I had a wordpress wp-admin working on a unique area.
In different phrases WP_SITEURL = 'https//admin.instance.com'
and WP_HOME = 'https://www.instance.com'
Lately I had the unhealthy concept to up to date wordpress to the most recent model.
All appears work effective however after I spotted that was impossibile add a brand new put up or up to date an present one.
For instance after I added a brand new put up (/wp-admin/post-new.php) there have been few fetch requests from admin to www:
https://www.instance.com/wp-json/wp/v2/customers/me?_locale=person
https://www.instance.com/wp-json/wp/v2/customers/?who=authors&per_page=100&_locale=person
Each of them had the identical error:
Entry to fetch at
'https://www.instance.com/wp-json/wp/v2/customers/?who=authors&per_page=100&_locale=person'
from origin 'https://admin.instance.com' has been blocked by CORS
coverage: Request header subject x-wp-nonce will not be allowed by
Entry-Management-Permit-Headers in preflight response.

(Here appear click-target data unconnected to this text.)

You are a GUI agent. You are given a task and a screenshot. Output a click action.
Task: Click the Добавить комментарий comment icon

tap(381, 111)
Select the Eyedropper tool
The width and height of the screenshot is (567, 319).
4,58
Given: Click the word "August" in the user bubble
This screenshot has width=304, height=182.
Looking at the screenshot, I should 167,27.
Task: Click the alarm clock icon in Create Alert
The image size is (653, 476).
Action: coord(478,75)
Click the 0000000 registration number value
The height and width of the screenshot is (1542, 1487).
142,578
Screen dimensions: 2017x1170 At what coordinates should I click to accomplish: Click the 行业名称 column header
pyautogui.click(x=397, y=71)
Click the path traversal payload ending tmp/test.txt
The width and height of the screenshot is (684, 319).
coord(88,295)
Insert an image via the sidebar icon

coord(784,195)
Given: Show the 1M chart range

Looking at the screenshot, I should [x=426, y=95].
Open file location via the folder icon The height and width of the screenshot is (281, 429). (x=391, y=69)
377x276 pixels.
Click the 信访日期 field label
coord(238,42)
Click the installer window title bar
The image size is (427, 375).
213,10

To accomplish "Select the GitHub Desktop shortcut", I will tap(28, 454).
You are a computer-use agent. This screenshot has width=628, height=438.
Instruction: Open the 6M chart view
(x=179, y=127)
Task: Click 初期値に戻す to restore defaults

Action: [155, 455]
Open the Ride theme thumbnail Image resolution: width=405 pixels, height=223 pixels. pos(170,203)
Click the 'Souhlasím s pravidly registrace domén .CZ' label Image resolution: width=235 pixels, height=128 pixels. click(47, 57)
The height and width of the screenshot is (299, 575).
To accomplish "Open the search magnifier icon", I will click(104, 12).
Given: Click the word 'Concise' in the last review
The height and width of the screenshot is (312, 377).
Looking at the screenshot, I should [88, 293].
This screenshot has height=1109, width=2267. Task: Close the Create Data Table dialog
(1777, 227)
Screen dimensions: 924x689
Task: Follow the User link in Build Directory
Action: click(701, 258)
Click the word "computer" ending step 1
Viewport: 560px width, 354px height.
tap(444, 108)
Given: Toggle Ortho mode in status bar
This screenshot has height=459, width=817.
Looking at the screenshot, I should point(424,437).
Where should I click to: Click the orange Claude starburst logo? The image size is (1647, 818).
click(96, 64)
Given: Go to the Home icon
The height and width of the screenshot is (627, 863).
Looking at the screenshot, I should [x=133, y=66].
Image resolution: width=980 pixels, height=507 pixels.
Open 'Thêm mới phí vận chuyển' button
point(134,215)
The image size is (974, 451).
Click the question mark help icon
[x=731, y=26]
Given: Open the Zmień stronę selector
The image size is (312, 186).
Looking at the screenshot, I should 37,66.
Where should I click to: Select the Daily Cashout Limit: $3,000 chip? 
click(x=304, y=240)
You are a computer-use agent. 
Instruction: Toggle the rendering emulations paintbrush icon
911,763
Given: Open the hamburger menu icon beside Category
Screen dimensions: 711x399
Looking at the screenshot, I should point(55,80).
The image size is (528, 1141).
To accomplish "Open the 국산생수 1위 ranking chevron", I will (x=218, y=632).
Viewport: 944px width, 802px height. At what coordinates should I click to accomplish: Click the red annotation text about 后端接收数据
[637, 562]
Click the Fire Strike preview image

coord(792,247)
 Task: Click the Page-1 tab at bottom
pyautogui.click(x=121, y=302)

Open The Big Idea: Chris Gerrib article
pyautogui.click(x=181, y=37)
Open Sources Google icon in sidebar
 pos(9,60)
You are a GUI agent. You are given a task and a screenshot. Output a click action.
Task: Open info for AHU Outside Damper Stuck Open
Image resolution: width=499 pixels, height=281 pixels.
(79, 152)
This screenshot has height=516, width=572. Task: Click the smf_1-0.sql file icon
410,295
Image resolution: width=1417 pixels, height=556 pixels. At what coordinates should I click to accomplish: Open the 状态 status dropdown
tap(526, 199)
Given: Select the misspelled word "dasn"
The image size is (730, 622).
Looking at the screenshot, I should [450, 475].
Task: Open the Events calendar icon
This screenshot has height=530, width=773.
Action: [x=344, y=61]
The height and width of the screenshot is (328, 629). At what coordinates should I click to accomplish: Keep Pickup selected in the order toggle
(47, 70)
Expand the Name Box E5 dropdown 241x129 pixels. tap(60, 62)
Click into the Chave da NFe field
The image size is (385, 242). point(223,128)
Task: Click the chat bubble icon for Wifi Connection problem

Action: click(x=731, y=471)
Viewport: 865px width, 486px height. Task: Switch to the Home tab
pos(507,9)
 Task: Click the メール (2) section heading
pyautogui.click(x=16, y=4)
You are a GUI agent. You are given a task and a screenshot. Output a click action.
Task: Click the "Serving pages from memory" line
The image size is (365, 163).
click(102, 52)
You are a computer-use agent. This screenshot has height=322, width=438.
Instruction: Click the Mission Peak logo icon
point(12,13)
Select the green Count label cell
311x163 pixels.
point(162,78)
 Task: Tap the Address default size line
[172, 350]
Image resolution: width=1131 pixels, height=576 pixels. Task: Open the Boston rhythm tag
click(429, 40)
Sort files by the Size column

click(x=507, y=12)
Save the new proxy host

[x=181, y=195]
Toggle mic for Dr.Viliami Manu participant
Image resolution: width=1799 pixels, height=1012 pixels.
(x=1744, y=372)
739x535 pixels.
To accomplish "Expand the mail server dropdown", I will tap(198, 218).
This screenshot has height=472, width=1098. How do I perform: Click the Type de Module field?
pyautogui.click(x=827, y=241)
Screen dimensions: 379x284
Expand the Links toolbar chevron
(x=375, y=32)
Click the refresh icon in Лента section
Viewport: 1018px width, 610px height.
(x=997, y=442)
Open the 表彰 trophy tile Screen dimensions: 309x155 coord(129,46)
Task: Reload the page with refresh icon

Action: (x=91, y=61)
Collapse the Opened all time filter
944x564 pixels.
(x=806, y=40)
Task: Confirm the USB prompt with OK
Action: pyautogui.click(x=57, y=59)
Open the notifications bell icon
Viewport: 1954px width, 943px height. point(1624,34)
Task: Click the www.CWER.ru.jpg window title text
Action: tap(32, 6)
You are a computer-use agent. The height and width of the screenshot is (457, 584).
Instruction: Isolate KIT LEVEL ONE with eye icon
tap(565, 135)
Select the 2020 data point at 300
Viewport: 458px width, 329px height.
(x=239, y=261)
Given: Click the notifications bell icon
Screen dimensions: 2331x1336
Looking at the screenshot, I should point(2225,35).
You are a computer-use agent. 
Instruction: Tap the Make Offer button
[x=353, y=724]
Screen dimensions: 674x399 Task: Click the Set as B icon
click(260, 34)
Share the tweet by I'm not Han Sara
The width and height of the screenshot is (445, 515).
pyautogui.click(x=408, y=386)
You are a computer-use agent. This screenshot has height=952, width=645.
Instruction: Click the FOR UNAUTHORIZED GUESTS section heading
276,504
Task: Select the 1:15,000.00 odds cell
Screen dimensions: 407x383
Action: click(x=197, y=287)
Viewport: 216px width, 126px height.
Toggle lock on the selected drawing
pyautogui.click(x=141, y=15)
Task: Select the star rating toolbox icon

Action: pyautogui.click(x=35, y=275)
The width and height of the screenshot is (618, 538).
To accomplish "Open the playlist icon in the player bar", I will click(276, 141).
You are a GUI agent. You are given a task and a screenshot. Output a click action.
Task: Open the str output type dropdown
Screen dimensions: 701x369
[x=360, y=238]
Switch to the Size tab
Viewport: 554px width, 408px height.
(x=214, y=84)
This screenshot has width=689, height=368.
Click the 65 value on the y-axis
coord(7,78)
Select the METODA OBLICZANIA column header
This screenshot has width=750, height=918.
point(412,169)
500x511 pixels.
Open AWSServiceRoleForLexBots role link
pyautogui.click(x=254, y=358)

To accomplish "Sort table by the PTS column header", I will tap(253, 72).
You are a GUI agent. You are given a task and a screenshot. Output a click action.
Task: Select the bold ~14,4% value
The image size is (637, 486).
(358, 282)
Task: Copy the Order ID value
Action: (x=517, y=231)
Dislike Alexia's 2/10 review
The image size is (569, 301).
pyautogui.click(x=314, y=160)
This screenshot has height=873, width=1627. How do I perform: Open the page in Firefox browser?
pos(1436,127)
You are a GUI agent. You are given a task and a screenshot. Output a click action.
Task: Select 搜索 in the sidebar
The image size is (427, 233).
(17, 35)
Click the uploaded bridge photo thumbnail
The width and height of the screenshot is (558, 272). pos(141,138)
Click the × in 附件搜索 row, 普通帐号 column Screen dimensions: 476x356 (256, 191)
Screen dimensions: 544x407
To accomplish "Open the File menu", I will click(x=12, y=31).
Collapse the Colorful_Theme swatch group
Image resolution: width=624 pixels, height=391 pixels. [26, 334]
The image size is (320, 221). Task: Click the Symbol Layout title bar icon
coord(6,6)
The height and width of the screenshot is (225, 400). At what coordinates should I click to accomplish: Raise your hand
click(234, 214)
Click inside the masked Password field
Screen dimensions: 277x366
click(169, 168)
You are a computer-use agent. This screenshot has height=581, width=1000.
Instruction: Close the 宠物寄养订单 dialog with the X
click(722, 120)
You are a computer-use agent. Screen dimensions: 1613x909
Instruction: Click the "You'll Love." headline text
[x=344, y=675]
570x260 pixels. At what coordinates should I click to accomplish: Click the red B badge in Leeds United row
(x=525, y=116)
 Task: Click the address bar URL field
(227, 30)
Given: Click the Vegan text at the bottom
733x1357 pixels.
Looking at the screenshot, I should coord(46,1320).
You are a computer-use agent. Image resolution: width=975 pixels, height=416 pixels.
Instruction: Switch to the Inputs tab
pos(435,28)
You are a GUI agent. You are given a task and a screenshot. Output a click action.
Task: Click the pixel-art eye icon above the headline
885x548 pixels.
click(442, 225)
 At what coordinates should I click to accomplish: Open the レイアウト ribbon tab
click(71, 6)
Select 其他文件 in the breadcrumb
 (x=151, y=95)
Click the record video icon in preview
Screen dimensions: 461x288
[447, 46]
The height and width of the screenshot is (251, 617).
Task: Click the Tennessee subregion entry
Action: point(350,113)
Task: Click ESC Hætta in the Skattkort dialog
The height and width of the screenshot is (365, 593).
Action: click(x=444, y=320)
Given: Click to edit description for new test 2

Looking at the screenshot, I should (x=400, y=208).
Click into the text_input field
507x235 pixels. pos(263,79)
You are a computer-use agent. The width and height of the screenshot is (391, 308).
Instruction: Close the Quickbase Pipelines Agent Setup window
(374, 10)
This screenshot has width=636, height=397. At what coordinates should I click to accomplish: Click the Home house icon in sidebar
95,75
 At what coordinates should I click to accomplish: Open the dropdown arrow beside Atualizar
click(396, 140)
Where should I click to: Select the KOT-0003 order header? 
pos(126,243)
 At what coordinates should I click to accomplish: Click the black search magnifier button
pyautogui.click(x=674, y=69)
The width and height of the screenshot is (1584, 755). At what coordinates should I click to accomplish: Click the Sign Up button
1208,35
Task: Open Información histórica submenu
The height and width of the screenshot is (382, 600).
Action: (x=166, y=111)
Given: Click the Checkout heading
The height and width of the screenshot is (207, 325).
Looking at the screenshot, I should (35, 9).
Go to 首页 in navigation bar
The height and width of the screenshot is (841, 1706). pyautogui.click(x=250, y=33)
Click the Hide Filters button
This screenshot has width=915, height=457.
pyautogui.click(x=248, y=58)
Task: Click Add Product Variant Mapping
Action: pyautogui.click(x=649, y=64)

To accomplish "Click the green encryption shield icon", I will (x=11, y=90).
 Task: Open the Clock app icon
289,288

Trying round I came upon that might be simple add a brand new CORS directive, so promptly added this:
add_filter('rest_pre_serve_request', operate( $worth ) {
header( 'Entry-Management-Permit-Headers: X-WP-Nonce', false);
return $worth;
});
Satirically the consequence was even worst, now I’ve an infinite requests that fail with 403
https://www.instance.com/wp-json/wp/v2/customers/me?_locale=person
https://www.instance.com/wp-json/wp/v2/customers/me?_locale=person
https://www.instance.com/wp-json/wp/v2/customers/me?_locale=person
...
Now I am caught attempting to know what’s unsuitable, and if there’s any solution to resolve this problem.
Any assist to know what’s taking place is appreciated.